## CONSIGNES
(1) D'après le texte sur les « Vacances apprenantes », combien d'élèves de l'académie de Dijon sont allés en classe en juillet ?
(2) Poursuivez le texte sur les « Vacances apprenantes » après sa dernière phrase.

*** TEXTE À LIRE ***

Censé aider à rattraper le retard lié au confinement, le dispositif n’a concerné qu’un nombre limité d’élèves. Entre un corps enseignant déjà rudement sollicité par les cours à distance et des difficultés d’organisation, le grand projet du ministère est resté modeste.

Aucun bilan global du dispositif «Vacances apprenantes» n’a été publié à ce jour par le ministère de l’Education nationale. Mais si l’on se fie aux remontées de certaines académies que Libération a pu se procurer, le nombre d’élèves ayant bénéficié de cette mesure est relativement modeste. A l’échelle de l’académie de Dijon, 4 500 élèves sur les 180 000 potentiellement concernés par l’opération sont ainsi allés en classe en juillet. A Grenoble, 9 300 sur 415 000.

*** ENSEMBLE DES ENTRÉES ***

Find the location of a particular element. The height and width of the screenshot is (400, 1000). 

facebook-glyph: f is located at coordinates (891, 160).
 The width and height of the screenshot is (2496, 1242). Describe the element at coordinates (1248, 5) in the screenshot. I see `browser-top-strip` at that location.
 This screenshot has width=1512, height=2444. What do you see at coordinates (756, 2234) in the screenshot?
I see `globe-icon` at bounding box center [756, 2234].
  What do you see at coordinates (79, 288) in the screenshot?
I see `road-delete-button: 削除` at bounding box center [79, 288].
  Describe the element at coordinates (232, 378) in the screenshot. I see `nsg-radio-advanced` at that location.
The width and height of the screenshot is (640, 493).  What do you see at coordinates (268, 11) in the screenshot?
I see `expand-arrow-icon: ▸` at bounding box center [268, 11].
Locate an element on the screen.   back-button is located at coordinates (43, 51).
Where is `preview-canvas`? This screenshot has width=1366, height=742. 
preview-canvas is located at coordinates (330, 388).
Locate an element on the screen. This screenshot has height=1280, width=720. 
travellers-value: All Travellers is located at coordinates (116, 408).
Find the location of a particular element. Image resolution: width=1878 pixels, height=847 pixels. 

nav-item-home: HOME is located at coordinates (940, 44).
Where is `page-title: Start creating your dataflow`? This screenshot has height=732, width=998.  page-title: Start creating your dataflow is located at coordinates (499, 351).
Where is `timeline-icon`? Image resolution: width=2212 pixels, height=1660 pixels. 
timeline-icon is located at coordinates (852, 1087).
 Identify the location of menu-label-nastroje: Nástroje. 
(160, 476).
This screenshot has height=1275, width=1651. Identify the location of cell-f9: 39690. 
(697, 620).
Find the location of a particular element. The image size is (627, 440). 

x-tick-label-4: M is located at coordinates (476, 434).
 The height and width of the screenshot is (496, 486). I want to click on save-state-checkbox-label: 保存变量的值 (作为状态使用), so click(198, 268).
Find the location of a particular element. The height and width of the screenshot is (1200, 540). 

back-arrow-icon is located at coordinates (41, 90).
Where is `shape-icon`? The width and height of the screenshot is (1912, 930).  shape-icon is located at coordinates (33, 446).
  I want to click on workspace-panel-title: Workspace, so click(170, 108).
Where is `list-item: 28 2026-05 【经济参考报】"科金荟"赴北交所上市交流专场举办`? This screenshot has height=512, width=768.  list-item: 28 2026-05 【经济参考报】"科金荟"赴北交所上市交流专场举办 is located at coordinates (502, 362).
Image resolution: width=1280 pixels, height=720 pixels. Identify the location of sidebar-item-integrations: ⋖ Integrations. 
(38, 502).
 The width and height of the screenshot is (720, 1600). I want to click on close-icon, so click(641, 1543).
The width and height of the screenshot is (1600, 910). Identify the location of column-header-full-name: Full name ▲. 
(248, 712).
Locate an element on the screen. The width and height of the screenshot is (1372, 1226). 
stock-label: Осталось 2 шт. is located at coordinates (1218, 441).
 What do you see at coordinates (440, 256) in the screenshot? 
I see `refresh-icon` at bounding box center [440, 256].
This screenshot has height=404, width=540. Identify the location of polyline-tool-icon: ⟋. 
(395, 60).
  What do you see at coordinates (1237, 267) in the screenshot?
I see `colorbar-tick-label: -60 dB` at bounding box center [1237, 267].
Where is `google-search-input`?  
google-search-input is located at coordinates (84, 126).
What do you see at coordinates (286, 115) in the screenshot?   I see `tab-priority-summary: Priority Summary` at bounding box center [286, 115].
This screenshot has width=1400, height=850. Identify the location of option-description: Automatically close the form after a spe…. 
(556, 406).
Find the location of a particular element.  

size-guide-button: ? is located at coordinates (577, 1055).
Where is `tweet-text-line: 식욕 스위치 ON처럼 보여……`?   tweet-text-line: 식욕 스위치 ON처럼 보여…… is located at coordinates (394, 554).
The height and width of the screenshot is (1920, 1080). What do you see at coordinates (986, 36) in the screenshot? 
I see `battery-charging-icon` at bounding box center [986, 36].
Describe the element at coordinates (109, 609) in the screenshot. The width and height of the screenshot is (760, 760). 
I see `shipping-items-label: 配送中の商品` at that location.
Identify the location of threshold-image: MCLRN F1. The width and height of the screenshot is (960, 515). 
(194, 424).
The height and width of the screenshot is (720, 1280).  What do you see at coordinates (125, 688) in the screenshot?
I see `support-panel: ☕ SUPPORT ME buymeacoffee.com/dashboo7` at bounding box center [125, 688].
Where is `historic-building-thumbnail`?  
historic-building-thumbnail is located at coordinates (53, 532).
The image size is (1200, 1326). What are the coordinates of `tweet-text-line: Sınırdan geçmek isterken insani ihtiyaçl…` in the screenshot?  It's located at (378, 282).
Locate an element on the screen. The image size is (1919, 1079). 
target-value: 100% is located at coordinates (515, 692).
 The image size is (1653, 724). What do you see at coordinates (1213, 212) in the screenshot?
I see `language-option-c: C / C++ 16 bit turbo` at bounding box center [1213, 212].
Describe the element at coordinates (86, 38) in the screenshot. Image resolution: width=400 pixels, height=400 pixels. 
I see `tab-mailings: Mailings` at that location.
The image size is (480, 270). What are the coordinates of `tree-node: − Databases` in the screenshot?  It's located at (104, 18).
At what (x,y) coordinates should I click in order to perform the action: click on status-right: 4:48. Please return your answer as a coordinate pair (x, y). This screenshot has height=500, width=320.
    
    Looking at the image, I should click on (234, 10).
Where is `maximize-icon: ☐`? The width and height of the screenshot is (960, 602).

***

## RÉPONSES PAR CONSIGNE
(1) 4 500 élèves, sur les 180 000 potentiellement concernés.

(2)
Au terme d’une année scolaire 2019-2020 chamboulée par deux mois de confinement, le ministère de l’Education nationale avait sorti fin juin le grand jeu : 200 millions d’euros pour organiser des «vacances apprenantes» au profit d’un million de jeunes, que ce soit en salle de classe revisitée, en centre de loisirs, ou en colo. L’objectif était de quintupler le nombre d’écoles ouvertes par rapport aux autres étés, pour accueillir 400 000 écoliers, collégiens et élèves de lycée professionnel, majoritairement dans les quartiers prioritaires. Le dispositif a reposé sur le volontariat, des encadrés comme des encadrants. «Les enseignants ont déjà beaucoup donné pendant les trois mois d’école à distance du fait du confinement. De mon côté, ça a été un non radical ! Et je vois que tous les directeurs de ma circonscription ont pensé la même chose»,relate une directrice d’école élémentaire de la région Provence-Alpes-Côte d’Azur.